[Information]
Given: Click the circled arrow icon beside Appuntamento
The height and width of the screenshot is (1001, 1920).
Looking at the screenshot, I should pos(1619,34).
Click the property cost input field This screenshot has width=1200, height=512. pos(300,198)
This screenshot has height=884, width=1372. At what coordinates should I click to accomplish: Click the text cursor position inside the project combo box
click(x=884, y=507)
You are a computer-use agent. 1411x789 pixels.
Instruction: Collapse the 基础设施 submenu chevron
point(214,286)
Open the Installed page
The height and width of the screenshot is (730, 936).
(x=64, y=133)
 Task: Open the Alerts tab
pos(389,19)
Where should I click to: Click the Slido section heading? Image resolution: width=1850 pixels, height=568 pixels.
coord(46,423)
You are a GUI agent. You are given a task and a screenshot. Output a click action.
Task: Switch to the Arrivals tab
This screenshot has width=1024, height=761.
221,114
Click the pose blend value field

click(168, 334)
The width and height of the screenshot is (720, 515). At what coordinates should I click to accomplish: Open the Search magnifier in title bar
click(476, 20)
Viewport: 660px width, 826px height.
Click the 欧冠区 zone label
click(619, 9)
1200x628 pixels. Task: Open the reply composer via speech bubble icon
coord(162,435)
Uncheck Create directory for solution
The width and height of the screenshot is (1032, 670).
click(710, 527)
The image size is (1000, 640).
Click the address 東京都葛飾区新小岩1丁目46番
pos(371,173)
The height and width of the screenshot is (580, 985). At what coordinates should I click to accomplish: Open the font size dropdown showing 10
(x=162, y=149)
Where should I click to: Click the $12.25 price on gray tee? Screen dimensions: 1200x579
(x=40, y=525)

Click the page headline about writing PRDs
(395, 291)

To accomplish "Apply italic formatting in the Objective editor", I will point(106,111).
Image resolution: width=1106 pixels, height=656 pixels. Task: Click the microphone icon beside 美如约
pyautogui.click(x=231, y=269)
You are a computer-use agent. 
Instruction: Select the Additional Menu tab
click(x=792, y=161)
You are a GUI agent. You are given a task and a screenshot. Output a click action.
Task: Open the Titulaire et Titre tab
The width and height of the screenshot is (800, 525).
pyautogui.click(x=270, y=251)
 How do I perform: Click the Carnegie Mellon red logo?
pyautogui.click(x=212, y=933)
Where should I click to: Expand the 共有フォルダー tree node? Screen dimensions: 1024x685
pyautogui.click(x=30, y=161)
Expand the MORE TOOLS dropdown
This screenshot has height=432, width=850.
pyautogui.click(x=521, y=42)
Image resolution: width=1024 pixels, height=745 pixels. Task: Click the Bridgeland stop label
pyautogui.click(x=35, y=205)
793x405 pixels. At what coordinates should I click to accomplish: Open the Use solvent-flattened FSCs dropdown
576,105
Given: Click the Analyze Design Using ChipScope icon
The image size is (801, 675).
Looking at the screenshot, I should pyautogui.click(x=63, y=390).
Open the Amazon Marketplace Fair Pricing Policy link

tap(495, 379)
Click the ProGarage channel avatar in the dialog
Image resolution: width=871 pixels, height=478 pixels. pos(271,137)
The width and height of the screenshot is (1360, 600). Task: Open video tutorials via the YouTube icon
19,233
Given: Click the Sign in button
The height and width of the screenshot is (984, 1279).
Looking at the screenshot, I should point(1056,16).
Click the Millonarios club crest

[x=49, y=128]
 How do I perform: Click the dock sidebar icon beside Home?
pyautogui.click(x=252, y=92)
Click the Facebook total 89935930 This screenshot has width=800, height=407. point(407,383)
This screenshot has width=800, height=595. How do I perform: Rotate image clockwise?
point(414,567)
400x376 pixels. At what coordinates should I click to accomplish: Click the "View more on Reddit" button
[/Information]
Where the line containing "How do I perform: Click the Carnegie" appears, begin a word-for-word copy and carry it through the last line of the listing, leaving out all other lines.

 How do I perform: Click the Carnegie Mellon red logo?
pyautogui.click(x=212, y=933)
Where should I click to: Expand the 共有フォルダー tree node? Screen dimensions: 1024x685
pyautogui.click(x=30, y=161)
Expand the MORE TOOLS dropdown
This screenshot has height=432, width=850.
pyautogui.click(x=521, y=42)
Image resolution: width=1024 pixels, height=745 pixels. Task: Click the Bridgeland stop label
pyautogui.click(x=35, y=205)
793x405 pixels. At what coordinates should I click to accomplish: Open the Use solvent-flattened FSCs dropdown
576,105
Given: Click the Analyze Design Using ChipScope icon
The image size is (801, 675).
Looking at the screenshot, I should pyautogui.click(x=63, y=390).
Open the Amazon Marketplace Fair Pricing Policy link

tap(495, 379)
Click the ProGarage channel avatar in the dialog
Image resolution: width=871 pixels, height=478 pixels. pos(271,137)
The width and height of the screenshot is (1360, 600). Task: Open video tutorials via the YouTube icon
19,233
Given: Click the Sign in button
The height and width of the screenshot is (984, 1279).
Looking at the screenshot, I should point(1056,16).
Click the Millonarios club crest

[x=49, y=128]
 How do I perform: Click the dock sidebar icon beside Home?
pyautogui.click(x=252, y=92)
Click the Facebook total 89935930 This screenshot has width=800, height=407. point(407,383)
This screenshot has width=800, height=595. How do I perform: Rotate image clockwise?
point(414,567)
400x376 pixels. At what coordinates should I click to accomplish: Click the "View more on Reddit" button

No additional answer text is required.